Biggest myth about that era of jazz, or jazz as an art form?
I think in jazz, as in any endeavor where African Americans excel, the exalted standard bearers of the culture tend to assign it to “their natural gift,” almost as if it’s instinctual, never an engaged intellect, hard work or a drive to innovate and experiment beyond what are the standard norms. I think any endeavor where an individual pushes the standards to that degree, whether that be jazz, basketball or quilt-making, he’s moved it into the realm of an art form.
How did you become involved with the Cooper Hewitt?

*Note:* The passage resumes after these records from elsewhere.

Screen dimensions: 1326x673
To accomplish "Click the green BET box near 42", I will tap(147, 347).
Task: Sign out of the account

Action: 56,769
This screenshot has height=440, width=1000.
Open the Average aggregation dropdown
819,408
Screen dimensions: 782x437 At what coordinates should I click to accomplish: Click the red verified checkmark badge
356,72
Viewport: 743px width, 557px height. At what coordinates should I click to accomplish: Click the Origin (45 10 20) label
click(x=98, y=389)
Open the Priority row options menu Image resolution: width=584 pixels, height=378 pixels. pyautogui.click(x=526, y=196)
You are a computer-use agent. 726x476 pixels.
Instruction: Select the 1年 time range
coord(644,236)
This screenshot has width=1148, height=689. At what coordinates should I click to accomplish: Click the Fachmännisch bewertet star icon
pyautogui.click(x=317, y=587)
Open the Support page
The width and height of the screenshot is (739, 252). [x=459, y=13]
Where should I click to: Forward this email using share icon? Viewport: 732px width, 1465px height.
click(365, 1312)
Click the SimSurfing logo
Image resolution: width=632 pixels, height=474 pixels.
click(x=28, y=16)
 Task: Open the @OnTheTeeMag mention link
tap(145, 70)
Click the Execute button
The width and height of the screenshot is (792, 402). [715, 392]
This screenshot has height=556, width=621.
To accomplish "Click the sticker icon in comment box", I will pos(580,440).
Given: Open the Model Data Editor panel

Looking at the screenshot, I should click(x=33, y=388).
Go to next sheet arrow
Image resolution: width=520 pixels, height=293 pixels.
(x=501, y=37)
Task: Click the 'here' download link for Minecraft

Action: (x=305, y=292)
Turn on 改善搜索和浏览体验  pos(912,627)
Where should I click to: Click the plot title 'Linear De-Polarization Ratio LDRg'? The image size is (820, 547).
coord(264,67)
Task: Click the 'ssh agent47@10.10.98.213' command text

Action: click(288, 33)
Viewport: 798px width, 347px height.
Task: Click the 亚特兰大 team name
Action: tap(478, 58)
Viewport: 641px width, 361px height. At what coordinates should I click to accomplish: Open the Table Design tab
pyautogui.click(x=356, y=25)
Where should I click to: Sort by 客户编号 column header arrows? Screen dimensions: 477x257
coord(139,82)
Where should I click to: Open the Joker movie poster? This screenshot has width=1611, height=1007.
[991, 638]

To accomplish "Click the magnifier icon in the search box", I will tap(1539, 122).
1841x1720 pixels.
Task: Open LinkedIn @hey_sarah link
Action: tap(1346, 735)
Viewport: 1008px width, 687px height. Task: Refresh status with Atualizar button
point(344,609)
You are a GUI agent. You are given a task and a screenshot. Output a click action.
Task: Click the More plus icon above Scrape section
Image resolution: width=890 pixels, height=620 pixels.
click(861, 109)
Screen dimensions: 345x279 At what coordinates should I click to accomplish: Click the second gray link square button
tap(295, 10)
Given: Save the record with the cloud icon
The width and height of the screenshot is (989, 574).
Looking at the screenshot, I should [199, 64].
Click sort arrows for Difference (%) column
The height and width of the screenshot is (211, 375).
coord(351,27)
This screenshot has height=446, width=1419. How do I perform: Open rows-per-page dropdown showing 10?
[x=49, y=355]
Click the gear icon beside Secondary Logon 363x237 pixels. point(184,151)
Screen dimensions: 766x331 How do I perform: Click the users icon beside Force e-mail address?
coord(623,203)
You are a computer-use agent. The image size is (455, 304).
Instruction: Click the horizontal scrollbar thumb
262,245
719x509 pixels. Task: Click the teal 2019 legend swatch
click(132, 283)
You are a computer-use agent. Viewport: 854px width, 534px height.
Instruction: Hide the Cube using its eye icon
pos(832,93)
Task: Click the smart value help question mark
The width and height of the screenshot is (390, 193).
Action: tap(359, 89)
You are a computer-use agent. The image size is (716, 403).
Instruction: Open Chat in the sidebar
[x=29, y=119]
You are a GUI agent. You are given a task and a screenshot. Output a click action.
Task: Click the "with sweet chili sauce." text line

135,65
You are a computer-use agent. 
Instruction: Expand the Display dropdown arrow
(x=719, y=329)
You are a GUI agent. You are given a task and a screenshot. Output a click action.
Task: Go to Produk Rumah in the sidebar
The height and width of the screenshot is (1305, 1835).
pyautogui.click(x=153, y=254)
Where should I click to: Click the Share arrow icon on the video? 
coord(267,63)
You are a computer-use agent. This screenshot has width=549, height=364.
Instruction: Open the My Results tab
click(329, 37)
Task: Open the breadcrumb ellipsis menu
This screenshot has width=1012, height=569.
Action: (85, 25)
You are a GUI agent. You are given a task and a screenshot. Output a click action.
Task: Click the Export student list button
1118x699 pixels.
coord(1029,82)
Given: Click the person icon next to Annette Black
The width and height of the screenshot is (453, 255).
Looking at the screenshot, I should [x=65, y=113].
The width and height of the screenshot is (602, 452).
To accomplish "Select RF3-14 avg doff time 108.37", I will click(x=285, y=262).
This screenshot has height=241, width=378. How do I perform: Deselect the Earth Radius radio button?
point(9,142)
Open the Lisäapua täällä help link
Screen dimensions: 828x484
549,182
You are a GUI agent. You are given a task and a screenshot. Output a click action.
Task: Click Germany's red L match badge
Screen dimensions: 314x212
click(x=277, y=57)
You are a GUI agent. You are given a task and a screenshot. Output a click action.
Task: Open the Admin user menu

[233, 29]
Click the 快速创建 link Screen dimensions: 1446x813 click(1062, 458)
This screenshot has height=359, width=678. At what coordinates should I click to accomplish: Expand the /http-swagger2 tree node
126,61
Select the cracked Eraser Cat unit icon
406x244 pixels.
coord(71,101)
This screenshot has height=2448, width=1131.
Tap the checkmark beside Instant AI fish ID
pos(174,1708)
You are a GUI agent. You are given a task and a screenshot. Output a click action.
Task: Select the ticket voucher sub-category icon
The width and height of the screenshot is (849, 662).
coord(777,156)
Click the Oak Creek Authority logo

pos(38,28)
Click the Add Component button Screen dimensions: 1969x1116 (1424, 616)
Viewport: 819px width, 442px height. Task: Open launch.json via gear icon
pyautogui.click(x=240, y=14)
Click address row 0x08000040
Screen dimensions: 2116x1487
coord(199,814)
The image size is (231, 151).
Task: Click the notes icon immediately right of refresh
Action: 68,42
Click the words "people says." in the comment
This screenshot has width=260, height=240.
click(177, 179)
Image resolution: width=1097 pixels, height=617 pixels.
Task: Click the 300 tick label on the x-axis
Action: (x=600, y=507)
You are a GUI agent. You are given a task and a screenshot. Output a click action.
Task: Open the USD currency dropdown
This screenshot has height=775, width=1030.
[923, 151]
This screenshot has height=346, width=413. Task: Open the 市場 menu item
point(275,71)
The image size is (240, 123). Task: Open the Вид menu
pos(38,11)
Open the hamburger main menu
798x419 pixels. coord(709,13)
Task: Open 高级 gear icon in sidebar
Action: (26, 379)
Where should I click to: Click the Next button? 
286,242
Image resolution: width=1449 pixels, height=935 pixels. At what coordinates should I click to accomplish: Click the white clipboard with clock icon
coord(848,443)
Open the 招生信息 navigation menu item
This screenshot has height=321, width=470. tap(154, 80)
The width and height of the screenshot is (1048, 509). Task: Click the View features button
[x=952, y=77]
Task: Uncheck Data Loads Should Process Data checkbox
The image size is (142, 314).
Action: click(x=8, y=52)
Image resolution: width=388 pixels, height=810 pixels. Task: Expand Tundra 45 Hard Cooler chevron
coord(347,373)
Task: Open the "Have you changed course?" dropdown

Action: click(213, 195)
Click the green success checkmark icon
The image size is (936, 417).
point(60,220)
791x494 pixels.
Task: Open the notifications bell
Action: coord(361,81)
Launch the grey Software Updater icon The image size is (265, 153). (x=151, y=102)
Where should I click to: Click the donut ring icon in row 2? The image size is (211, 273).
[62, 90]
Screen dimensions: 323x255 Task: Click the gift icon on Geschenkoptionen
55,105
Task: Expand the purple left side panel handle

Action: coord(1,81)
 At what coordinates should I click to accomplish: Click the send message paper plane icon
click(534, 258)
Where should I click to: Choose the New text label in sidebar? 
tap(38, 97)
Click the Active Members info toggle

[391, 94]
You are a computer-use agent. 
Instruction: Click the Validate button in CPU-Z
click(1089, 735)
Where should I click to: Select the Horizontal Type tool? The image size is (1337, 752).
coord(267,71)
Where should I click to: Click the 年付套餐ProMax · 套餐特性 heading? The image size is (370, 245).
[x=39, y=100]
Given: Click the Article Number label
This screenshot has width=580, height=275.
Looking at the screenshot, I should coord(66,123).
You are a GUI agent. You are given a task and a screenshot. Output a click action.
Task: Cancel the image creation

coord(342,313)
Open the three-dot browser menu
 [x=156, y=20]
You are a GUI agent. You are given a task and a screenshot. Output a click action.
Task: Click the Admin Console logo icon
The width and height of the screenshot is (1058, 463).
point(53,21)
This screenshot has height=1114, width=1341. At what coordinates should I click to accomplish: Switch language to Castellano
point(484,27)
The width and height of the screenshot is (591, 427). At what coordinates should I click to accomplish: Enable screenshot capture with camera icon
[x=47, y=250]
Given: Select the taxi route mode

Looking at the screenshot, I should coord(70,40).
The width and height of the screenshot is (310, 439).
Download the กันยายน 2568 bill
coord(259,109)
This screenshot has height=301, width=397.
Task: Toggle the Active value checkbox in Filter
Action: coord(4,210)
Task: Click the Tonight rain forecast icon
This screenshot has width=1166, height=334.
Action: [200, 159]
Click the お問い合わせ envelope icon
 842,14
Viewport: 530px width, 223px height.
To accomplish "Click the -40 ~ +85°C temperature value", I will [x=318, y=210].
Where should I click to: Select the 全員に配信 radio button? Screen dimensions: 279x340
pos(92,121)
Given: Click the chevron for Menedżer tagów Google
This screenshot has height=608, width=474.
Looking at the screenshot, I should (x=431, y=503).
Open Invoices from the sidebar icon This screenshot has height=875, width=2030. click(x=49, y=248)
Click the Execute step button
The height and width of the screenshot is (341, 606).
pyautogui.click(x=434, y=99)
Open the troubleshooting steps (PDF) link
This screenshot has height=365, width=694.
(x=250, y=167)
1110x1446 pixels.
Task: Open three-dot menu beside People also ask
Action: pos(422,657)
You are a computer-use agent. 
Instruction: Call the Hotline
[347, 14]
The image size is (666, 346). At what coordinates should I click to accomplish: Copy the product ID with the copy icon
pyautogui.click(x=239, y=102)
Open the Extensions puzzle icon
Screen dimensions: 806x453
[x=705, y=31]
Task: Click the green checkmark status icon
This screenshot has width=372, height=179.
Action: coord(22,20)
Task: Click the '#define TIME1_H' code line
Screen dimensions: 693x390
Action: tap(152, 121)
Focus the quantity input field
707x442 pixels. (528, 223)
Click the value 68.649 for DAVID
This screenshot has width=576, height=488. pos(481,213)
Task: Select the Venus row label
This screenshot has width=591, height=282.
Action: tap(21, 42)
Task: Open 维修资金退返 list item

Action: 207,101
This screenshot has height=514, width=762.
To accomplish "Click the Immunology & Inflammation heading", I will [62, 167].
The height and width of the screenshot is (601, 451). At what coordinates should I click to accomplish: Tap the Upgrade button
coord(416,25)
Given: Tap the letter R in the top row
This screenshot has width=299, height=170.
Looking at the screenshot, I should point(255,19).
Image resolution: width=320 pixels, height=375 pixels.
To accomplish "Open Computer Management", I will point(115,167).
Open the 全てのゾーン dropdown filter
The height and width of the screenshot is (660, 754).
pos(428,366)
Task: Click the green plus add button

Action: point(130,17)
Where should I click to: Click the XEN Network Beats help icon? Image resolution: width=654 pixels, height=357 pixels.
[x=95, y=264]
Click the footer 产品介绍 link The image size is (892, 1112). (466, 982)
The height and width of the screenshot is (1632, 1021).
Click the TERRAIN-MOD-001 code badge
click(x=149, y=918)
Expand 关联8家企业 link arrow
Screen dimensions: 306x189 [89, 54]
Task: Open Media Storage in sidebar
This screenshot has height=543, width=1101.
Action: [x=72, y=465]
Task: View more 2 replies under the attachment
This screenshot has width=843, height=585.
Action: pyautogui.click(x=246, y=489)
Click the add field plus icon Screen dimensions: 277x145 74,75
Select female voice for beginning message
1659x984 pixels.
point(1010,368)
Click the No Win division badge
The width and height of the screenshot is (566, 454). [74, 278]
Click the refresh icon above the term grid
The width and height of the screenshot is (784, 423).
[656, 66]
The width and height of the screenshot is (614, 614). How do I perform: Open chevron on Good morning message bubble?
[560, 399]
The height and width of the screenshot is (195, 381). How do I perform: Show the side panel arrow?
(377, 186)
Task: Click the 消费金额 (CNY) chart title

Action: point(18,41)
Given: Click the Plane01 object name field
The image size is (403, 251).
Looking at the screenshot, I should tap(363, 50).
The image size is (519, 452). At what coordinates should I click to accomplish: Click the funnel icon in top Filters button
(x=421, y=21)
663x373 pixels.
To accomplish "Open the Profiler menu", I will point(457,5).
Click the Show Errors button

I’ve worked with the Cooper-Hewitt in other ways. My professional background is in architecture and I curated a speakers’ series for them titled “Harlem Focus,” where I moderated interviews with artists and professionals who were either based in Harlem or who’d executed projects there. This included a photographer, landscape architect, graphic designer, fabric printer and others.
Talk a little bit about the Jazz Age exhibit at the Cooper-Hewitt (now through August 20, 2017). And, how is the feel of jazz reflected in the art and design of the era?
It’s fascinating to appreciate how the evolving technology of the period fueled the global influence of jazz, so much so that it became the transforming spirit that defined the age. Films, recordings and broadcasts served to inspire and link jazz to every other artistic endeavor of the era. The exhibition does a wonderful job in conveying how African-inspired patterns and syncopated rhythms were set off by singular bursts of colors and shapes, not unlike how a solo improvisation by Louis Armstrong might be set against the underlying rhythms of a jazz band. Such motifs are reflected in everything, from a Chinese-inspired woman’s evening coat to the intricacies of French furniture and jewelry design.
How did you actually create this very specialized niche (tours of Harlem that have a jazz connection)?
My natural curiosity directs me. I always feel that if I’m curious enough about something to explore it, then others too will be interested in what I discovered and how I got there. My first love is architecture and the physical environment, which in reality is the physical reflection of history. So, I often see connections between buildings and the underlining Harlem culture that others might not pick up on.
I collect and sell African American memorabilia, photographs, posters and sheet music that focus on Harlem, and the artists and players with histories there. The broad range of notables that lived and worked in Harlem is pretty astounding. Think of it, James Reese Europe and George Gershwin, Moms Mabley and Milton Berle, James Baldwin and Arthur Miller, Harlem residents all! My hope is to eventually have a shop, though currently people can acquire items from my collection for sale at the Studio Museum in Harlem’s gift shop.
And of course, paramount in my future, is to continue to live, work and enjoy my life here in HARLEM!